For most consumers though it just adds another layer of complexity to the task of choosing an Italian wine.
In practice the system, particularly in the lower levels, does not work well. Political interference, sloppy enforcement and blatant disregard for the rules have undermined credibility of the system.
There are four levels of classification, starting from the top...
DOCG - Denominazione di Origine Controllata e Garantita is Italy's system of recognising and rewarding quality wines. There are about sixty DOCG wines, supposedly the best wines Italy has to offer.
There are strict conditions in the DOCG rules relating to the origin of the grapes, the varieties, the methods that can be used, the maximum yield and the location and production method of vinification.
Access to this appellation is strictly limited. Only about 60 wines have been awarded DOCG status. The rules (and compliance) for other appellations are less stringent, but this part of the system has some credibility.
Image below is of a label of a wine from the Barbaresco DOC in Piedmont.
Find out where you can get this wine by using this search engine.
The next level is DOC = Denominazione di Origine Controllata.
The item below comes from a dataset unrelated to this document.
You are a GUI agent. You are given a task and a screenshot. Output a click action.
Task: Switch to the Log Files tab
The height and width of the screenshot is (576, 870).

There are about 300 wines falling into this category and they are supposedly better than the IGT wines. They are made with grapes grown within the designated region, and according to that DOC's rules about the grape varieties used, the location of vinification, the yield of the grapes per hectare, and sometimes the minimum age before the wine is released.
Below is an image of a label of a red wine from the Etna DOC. See this search engine for details on how to find some Etna wines.
The third level is IGT = Indicazione Geographica Tipica
This group covers wines from specific regions or zones but do not qualify for inclusion in the above, in other words only the region of origin is specified.
However IGT wines frequently have the name of the grape variety used on the label.
Sometimes there is an IGT for the whole of a region as well as for specific zones within the region.
For example the Puglia IGT covers the whole region, but specific zones in the Puglia - namely Daunia, Murgia, Salentino, Tarantino and Val d'Itria - have their own IGT status.
Below is a label of an IGT wine from Puglia
VdT = Vino da Tavola is wine made from grapes grown anywhere in Italy, often a blend of grapes of different varieties or from several regions, in other words those wines that do not fall into any of the classes above.
There are two different types of wine produced under the VdT class. Firstly it is the classification for many inexpensive everyday drinking wines. You are most likely to meet these wines poured directly from a barrel in a neighborhood restaurant or trattoria.
The second, smaller, group of VdT wines are those of very high quality, but are not eligible for inclusion in the DOCG or DOC class because they use production methods or varieties not permitted by the rules.
The so called Super Tuscans originally fell into this category because they were made with Cabernet Sauvignon in the blend. Innovative winemakers who break the rules to make new styles use the VdT class for the best and most expensive wines that they have.
Rather than simplifying your task of choosing a wine these classifications can be just a distraction, at least until you gain a lot of experience with Italian wines.
I think the best use of the system for beginners and those with intermediate knowledge of Italian wine is to use it to focus on the style of wine under the label, rather than the brand name.
You find that you like one particular DOC or DOCG, for example Chianti Classsico DOCG and you therefore expect those wines to conform to a particular style, but don't expect the wines to taste exactly the same, or to be all of the same quality.